The detainees are held indefinitely, subjected to (very well documented) spontaneous abuse. Six months ago more permanent facilities were built for the inmates. Prior to that they were held in fenced in pens. For their first weeks at camp they were not even allowed to move from their mattresses.
There are three ways out of Guantanamo. The first is death -suicide attempts are routine. The second is the court, but death is more likely. The third and best chance is if your country insists its citizens be released. That's what happened to Mamdouh Habib, an Australian who was released to his home where he now lives under a sort of low level house arrest (his passport has not been returned to him). But Habib is accused of plotting to hijack a plane and of providing the 9/11 terrorists with martial arts training. If the allegations are true then he is one of the truly bad guys. Not to be confused with the Bahraini citizen who lived in Pakistan, slipped over the border into Afghanistan, where he proclaimed he would make Jihad, before changing his mind and going home where he was later arrested.
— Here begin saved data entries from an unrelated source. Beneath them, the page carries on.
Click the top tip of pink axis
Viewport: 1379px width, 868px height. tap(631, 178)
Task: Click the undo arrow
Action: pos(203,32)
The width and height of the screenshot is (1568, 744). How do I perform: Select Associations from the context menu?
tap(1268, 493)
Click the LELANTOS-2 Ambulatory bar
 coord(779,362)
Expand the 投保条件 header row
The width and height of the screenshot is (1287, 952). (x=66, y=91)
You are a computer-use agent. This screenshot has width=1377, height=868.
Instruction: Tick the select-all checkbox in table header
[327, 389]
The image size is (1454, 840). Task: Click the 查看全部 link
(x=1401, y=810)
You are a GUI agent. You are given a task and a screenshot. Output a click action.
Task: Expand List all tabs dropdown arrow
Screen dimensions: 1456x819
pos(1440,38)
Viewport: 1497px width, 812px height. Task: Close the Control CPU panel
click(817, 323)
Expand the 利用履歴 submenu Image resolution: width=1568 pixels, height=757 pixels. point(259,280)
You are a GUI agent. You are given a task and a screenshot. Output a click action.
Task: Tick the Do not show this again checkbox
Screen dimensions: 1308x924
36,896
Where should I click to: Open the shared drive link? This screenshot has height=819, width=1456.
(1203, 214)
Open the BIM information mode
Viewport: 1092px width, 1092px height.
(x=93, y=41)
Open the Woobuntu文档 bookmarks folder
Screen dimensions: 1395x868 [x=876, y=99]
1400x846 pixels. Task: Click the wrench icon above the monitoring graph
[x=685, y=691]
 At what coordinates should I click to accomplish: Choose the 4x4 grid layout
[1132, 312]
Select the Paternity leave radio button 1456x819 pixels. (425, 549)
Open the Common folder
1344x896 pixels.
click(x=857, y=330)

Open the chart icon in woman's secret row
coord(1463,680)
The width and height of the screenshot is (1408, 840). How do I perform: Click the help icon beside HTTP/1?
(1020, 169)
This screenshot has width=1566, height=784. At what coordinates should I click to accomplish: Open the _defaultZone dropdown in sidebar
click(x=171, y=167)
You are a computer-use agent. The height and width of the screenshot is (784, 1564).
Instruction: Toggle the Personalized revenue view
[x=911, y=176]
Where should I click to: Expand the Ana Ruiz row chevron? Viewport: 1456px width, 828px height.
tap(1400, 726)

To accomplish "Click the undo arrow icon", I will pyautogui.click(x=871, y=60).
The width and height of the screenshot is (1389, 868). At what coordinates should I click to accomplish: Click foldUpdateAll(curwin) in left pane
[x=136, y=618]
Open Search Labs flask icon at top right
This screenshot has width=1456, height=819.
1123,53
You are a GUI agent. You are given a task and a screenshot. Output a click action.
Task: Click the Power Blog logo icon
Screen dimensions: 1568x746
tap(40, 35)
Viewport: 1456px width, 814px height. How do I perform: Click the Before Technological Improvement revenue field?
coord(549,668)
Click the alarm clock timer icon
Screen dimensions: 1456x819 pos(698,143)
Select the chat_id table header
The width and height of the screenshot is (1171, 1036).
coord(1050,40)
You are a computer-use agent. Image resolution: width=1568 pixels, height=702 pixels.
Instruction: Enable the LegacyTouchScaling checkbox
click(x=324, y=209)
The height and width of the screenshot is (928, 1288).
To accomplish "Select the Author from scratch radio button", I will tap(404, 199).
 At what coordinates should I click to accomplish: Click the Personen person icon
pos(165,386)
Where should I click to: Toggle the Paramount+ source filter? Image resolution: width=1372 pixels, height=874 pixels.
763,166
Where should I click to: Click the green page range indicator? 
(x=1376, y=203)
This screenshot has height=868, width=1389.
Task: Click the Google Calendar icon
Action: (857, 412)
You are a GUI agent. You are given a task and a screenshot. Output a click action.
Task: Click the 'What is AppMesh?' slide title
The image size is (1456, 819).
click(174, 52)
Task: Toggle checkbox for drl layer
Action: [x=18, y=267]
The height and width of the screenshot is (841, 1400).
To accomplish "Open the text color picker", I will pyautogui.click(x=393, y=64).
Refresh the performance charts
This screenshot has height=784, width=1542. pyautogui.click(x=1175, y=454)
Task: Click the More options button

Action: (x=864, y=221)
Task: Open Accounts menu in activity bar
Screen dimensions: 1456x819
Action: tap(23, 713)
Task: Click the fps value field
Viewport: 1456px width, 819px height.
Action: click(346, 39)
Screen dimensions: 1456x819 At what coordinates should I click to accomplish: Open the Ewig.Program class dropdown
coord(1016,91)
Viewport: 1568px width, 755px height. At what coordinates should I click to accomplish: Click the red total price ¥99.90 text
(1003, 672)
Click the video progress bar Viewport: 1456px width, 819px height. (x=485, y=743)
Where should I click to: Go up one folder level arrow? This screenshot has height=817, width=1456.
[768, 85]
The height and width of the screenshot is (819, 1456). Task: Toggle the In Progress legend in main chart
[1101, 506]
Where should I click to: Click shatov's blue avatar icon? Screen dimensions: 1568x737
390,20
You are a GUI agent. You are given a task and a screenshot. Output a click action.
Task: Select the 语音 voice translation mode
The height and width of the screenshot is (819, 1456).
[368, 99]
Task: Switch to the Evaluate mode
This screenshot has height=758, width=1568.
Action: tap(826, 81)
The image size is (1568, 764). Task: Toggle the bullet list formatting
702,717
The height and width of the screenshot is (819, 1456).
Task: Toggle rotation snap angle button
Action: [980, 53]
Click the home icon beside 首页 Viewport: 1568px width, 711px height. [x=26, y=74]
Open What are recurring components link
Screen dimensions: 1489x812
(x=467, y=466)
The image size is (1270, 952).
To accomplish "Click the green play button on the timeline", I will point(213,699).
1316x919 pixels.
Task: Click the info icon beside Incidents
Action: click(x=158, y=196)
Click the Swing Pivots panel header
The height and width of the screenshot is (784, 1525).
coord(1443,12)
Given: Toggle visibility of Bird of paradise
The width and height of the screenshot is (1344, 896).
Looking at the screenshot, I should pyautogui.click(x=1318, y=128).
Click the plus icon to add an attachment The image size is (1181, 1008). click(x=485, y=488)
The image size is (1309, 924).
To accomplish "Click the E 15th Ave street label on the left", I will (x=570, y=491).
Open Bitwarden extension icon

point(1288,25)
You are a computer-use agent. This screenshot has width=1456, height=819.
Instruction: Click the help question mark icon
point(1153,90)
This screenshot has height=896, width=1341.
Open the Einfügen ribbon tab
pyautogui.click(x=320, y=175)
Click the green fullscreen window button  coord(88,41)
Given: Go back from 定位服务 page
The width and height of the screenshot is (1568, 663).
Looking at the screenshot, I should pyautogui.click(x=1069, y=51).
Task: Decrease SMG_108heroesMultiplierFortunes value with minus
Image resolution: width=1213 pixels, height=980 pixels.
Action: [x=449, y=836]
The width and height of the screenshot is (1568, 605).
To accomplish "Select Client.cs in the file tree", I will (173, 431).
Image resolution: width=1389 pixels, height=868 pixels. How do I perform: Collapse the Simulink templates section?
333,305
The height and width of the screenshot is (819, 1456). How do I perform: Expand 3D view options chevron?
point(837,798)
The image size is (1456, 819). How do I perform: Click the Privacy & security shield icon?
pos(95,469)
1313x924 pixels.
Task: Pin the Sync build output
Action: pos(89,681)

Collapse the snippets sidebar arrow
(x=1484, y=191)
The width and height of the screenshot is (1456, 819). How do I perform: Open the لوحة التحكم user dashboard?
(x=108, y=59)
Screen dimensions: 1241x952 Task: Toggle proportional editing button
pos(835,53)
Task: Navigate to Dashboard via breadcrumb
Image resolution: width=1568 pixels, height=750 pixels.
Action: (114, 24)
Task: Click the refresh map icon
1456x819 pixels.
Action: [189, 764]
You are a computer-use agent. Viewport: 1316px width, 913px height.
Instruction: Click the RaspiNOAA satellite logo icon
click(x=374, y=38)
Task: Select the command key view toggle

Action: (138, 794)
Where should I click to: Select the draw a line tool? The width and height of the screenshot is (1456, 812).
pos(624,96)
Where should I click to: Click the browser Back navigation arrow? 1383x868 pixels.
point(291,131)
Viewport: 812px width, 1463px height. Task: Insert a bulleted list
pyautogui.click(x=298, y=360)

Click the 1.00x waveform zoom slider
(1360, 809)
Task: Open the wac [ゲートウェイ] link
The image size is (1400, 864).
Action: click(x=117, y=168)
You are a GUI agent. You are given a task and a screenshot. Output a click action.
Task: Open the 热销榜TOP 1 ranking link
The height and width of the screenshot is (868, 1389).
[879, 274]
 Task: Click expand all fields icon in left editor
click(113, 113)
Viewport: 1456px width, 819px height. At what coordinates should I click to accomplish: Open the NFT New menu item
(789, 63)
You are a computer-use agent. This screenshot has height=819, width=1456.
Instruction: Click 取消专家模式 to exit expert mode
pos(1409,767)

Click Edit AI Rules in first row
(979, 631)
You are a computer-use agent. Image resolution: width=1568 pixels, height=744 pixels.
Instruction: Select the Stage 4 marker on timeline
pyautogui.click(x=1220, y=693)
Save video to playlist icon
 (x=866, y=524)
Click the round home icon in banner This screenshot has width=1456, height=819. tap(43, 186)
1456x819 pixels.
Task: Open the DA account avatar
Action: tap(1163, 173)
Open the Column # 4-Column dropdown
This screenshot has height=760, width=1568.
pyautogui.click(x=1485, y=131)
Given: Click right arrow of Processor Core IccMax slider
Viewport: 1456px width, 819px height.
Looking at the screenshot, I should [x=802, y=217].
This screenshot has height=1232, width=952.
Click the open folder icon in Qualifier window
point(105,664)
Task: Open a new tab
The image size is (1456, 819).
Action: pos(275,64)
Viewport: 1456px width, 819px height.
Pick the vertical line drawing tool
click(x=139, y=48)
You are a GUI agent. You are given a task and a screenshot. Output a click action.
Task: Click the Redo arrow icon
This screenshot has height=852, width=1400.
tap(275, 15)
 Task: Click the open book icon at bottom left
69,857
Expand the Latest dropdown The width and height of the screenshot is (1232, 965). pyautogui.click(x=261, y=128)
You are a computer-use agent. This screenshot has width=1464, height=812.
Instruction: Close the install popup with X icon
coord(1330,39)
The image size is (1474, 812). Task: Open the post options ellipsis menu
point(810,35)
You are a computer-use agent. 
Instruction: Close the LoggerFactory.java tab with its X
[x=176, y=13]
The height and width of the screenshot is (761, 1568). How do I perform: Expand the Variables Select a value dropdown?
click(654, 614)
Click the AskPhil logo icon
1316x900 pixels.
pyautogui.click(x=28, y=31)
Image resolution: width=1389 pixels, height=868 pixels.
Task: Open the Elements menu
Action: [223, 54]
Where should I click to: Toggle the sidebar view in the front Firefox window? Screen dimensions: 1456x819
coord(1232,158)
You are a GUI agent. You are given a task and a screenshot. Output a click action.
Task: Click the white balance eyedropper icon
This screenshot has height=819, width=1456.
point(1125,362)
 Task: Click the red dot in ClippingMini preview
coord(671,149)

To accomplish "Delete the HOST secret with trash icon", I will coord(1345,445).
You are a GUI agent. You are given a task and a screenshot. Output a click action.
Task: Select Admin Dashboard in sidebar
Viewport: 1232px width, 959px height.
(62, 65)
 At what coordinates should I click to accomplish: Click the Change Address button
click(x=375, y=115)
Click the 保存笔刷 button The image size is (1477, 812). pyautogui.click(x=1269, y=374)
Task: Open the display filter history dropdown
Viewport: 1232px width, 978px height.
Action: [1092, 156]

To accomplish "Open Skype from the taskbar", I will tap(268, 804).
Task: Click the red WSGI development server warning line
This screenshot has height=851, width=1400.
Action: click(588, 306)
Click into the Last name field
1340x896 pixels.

In other words, a prisoner who wanted to fight Jihad but never did sits in prison indefinitely while a man who might have actually helped train the 9/11 terrorists is released to something less than house arrest in Australia (and is given $10,000 to appear on 60 Minutes) and will likely never go to trial. The new legal strategy of the lawyers who have stepped up to defend these clients is to visit their origin country and try to persuade the legislators there to insist on their client's freedom. Which is why the seven law firms that stepped up to defend the inmates following Rasul V. Bush divided the clients primarily by nationality.
The government cases on most of these people are soft. One was in an al Qaeda training camp for a week, in 1989. Another gave money to the Taliban. Still another had been accused of a 1996 bombing by the Saudi Government and then released. The official position of the American Government is that Hezbollah (a Lebanese Shiite group) was responsible for the bombing -the man is a Sunni. We have ten thousand people in Guantanamo looking after these prisoners many of whom if not innocent, are at least not high security risks. Non-the-less we torture them and keep them in solitary confinement for years. And the bad PR in these countries where these people are from just feeds the terrorist recruiting machine. And this is our money our government is spending to keep them there.
There's a reason we have a constitution, why we guarantee a right to a fair trial. Guantanamo Bay is not just an awful, expensive, misused facility, it's a slap in the face to the very idea of America. There's better ways to fight this war. There has to be.